Comprehensive Treatment Strategies
The standard of care for PMP is a two-part strategy performed at specialized centers. The first is Cytoreductive Surgery (CRS), which involves the surgical removal of all visible tumor deposits and mucin from the abdominal cavity. This procedure requires meticulous effort to strip the peritoneum and remove affected organs, such as the spleen, gallbladder, and portions of the bowel, to achieve the most complete clearance possible.
Following the surgical removal of the macroscopic disease, the abdominal cavity is immediately treated with Hyperthermic Intraperitoneal Chemotherapy (HIPEC). This technique involves circulating a heated chemotherapy solution, typically containing agents like Mitomycin C or Oxaliplatin, directly into the abdomen for approximately 90 minutes. The solution is warmed to a temperature of about 41 to 43 degrees Celsius.
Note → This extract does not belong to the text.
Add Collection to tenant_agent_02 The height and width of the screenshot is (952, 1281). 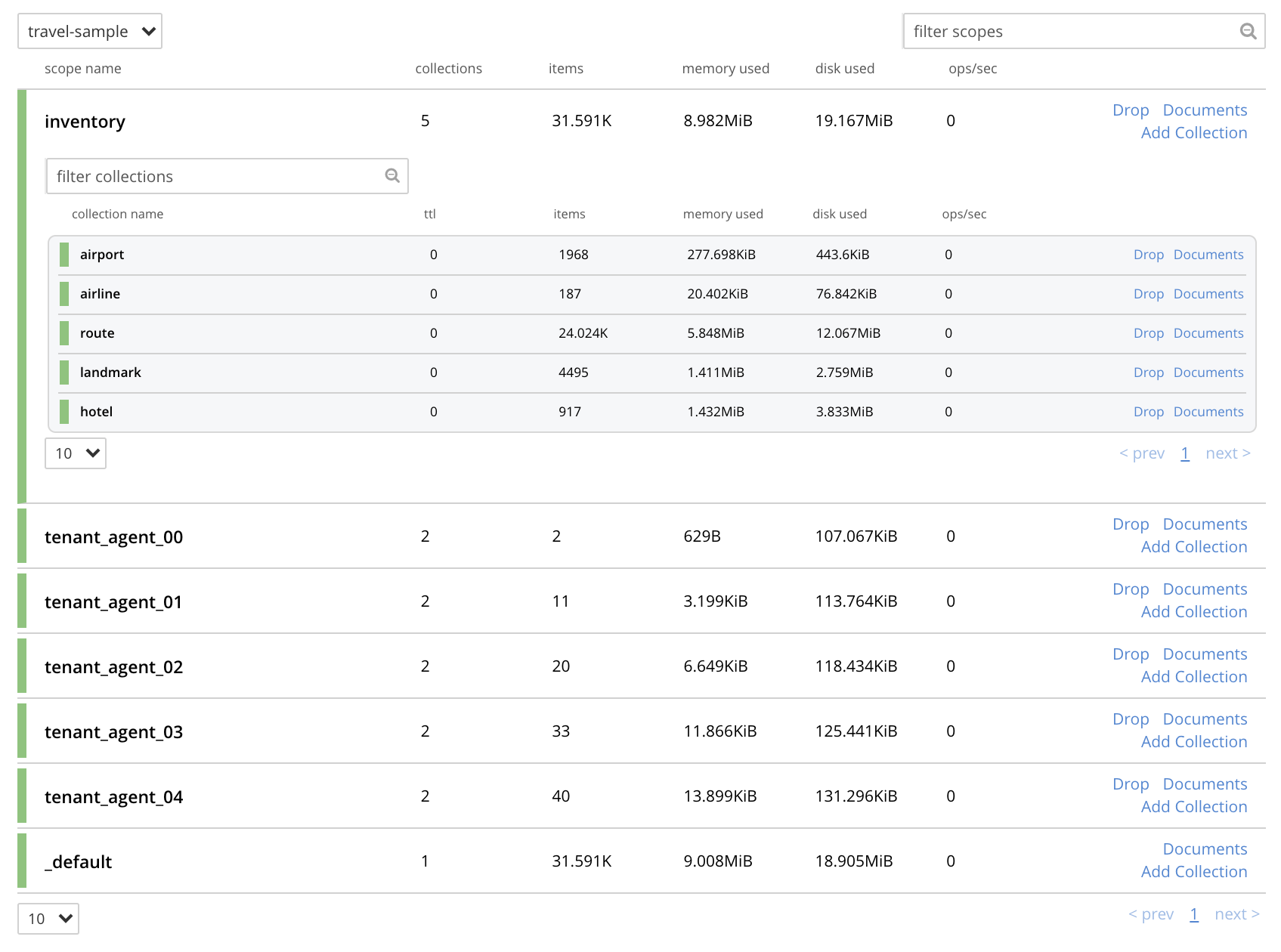(x=1193, y=677)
The heat enhances the penetration of the chemotherapy drugs into the tissues and is cytotoxic to cancer cells. The direct application ensures a high concentration of the drug reaches the microscopic residual disease left behind after CRS, minimizing systemic side effects typically associated with intravenous chemotherapy. Successful long-term outcomes are directly linked to the completeness of the cytoreduction, emphasizing the necessity of a highly experienced multidisciplinary team.
Palliative Care
For patients with advanced or widespread disease where curative CRS/HIPEC is not feasible, palliative options focus on symptom management. This may involve less aggressive surgical debulking, such as an omentectomy, to relieve pressure and pain, or the use of systemic chemotherapy regimens like low-dose oral capecitabine to stabilize the disease and improve quality of life.
Long-Term Monitoring and Prognosis
The long-term outlook for PMP patients depends on the pathological grade of the tumor and the completeness of the cytoreductive surgery. Following successful CRS and HIPEC, patients with low-grade PMP have a better prognosis, with reported 5-year survival rates ranging from 64% to over 80%. In contrast, patients with high-grade PMP face a more challenging course, with 5-year survival rates dropping to approximately 30% to 50%.
Due to the risk of recurrence, which can be as high as 44% in some series, long-term surveillance is mandatory for all treated patients. This monitoring typically involves regular follow-up visits, blood work to check tumor marker levels, and periodic imaging, such as CT or MRI scans. Surveillance detects any signs of mucin reaccumulation or tumor regrowth early, allowing for potential re-treatment.